==== Records for processing
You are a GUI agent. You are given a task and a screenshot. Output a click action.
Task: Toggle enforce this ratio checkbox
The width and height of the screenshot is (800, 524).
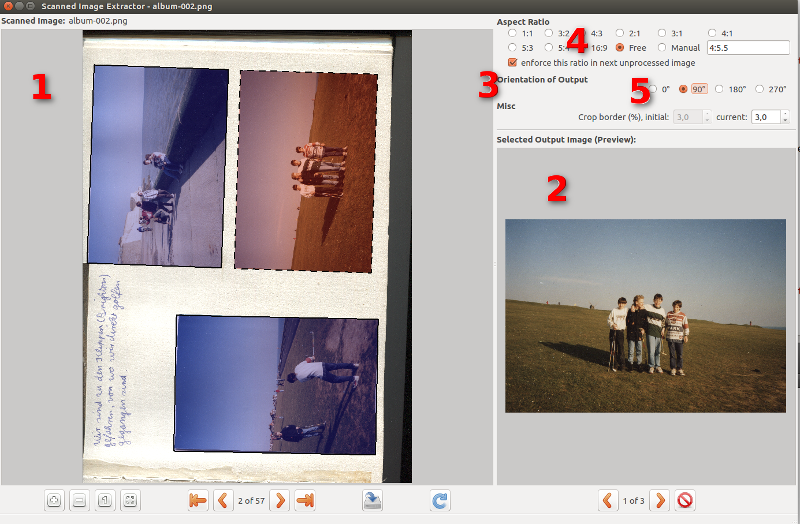point(513,62)
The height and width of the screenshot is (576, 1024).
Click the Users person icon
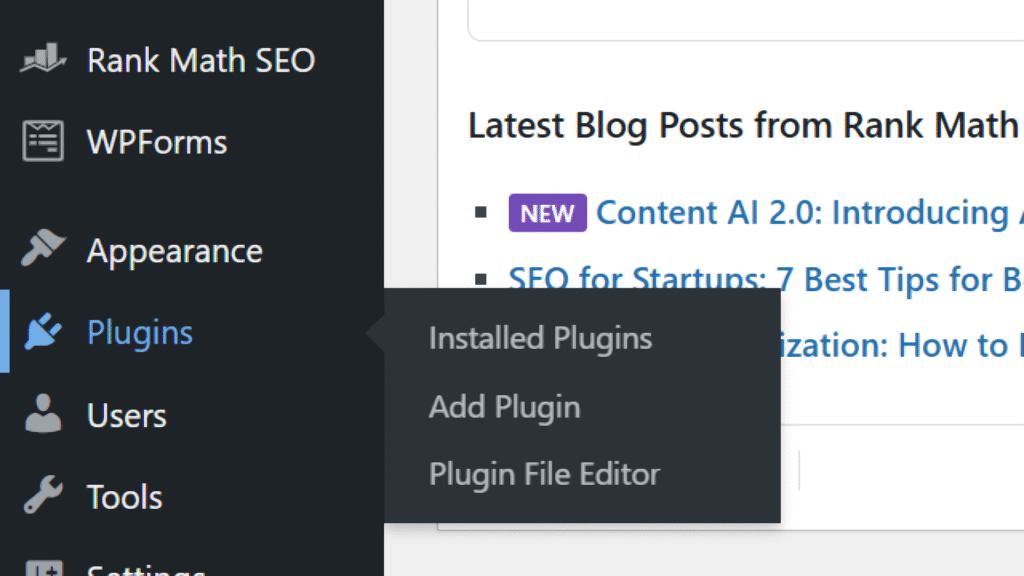tap(43, 414)
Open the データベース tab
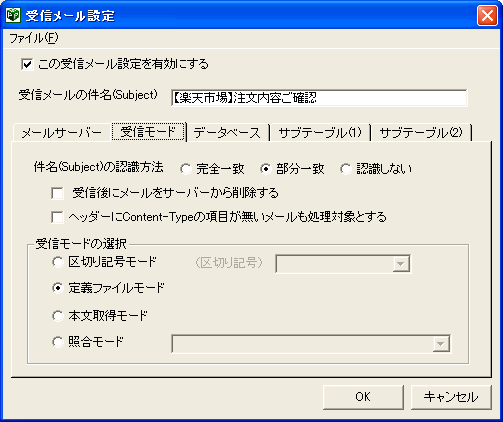503x422 pixels. click(x=227, y=133)
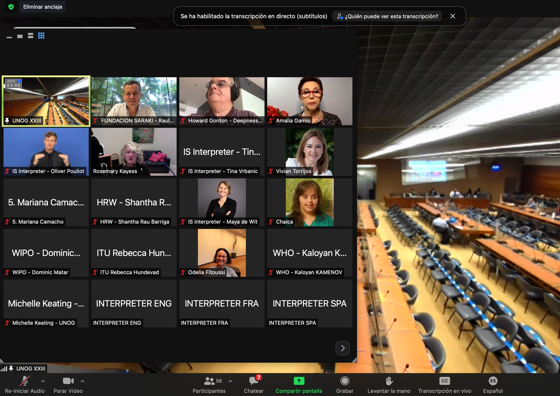
Task: Click Eliminar anclaje button
Action: (42, 7)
========
- What is expected
Reproduce every record above word for word. Leave the pictures out.

- Solved exercise
You are a GUI agent. You are given a task and a screenshot. Output a click action.
Task: Toggle enforce this ratio checkbox
The width and height of the screenshot is (800, 524).
point(513,62)
The height and width of the screenshot is (576, 1024).
Click the Users person icon
tap(43, 414)
Open the データベース tab
503x422 pixels. click(x=227, y=133)
Task: Click Eliminar anclaje button
Action: (42, 7)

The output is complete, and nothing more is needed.